While many New Jersey natives are none too pleased with the publicity they’ve gained from MTV’s runaway reality hit, “Jersey Shore,” you won’t hear Mike Carbone complaining.

Carbone, manager of the Beachcomber Bar and Grill in Seaside Heights, N.J., said the show has brought his family’s business more foot traffic than ever.

“Ever since the Jersey Shore came to Seaside Heights, it’s been a boon for business here,” Carbone said. “We are hoping for that again.”

This weekend will be the test. Memorial Day Weekend is among the bar’s busiest, Carbone said, along with the Fourth of July and St. Patrick’s Day weekend.
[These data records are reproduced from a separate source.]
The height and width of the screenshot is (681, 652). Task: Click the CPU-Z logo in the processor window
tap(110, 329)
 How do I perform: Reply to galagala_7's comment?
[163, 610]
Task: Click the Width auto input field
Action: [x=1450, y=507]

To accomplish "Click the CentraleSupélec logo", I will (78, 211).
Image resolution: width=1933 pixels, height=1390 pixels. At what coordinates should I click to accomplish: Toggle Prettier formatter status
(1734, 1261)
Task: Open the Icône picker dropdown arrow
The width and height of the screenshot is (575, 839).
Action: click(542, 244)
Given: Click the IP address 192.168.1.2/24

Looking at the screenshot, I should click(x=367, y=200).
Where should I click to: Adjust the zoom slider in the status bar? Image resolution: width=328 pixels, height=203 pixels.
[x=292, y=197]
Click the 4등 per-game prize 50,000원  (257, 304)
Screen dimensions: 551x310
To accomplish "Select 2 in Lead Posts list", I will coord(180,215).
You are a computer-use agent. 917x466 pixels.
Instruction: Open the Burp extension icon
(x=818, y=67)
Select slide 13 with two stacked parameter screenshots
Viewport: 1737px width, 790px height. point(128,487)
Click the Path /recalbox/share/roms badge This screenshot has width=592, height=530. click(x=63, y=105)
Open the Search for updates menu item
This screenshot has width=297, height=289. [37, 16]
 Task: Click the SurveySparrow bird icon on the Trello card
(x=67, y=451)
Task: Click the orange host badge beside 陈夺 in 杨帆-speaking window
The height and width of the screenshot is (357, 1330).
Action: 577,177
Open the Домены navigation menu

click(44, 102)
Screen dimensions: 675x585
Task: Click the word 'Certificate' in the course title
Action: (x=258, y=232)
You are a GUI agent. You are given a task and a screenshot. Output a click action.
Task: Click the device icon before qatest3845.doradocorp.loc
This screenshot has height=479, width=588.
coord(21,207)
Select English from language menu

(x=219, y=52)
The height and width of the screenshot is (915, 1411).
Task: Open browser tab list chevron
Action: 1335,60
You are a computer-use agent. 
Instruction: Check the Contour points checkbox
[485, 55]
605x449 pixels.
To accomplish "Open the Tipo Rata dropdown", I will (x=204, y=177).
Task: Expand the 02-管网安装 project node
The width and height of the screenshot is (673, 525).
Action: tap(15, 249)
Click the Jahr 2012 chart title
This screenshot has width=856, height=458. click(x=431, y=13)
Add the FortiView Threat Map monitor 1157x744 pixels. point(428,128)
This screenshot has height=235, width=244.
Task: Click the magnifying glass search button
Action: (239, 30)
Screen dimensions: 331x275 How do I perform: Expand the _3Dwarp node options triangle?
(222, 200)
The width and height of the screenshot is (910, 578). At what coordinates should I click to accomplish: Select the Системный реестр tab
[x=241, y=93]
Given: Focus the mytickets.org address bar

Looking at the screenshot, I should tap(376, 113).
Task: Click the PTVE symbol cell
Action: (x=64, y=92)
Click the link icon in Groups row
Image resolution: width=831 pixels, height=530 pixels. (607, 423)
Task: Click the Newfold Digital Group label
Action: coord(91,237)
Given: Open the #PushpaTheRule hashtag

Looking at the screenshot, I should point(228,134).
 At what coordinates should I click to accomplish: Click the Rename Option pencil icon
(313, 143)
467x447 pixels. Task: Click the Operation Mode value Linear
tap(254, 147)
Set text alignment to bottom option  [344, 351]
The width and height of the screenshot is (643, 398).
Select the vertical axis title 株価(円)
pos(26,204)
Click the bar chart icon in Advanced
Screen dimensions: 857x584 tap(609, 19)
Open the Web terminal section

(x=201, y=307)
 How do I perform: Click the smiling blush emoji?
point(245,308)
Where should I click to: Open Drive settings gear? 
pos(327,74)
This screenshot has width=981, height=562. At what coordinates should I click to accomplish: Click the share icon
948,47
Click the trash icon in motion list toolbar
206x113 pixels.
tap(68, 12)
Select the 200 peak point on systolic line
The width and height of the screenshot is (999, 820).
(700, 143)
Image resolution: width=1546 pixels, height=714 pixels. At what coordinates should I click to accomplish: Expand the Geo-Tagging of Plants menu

The Beachcomber is open year-round, and has been for 25 years.

“It’s a seasonal town,” he said. “Memorial Day is just an explosion of business.”

The Beachcomber staff, which goes from 10 employees in the winter to about 40 in the busy summer months, prepares about a week in advance for the holiday, ordering extra food and liquor, Carbone said.

Patti Bowling, owner of Apple Hill Creations in Bear Lake, Mich., is preparing for more customers this weekend, but not those looking for a beer or dance party. The florist has been readying for months because Memorial Day Weekend is the biggest for sales, as many pay respect to Veterans on the holiday. Apple Hill Creations has been open for six years.

“We probably get twice as many customers as we would on an average weekend in the summer,” Bowling said. “We started preparing in February with planters to be ready for this. We have urn liners and memorial flags brought in as well.”

Sean’s Café in Venice Beach, Calif., sees a ton of foot traffic on Memorial Day Weekend, according to its owner Sean Kermedin. The coffee shop has been open for more than a decade and is located in a historic Venice Beach building that was built in the 1920s, he said.

“Every long weekend in Venice Beach, if the weather is good, we are good,” Kermedin said. “It all depends on the weather. This year they said it might be a bit chilly. I have my umbrellas and chairs outside and our menu ready.”

As for bringing on extra help, Kermedin is less optimistic. He said prior to the recession, he would hire an additional two employees and bring his staff up to six people. For right now, he is sticking with his four employees and hoping for the best.

“I wish the economy would come back, so the tourists would come here and spend money,” Kermedin said.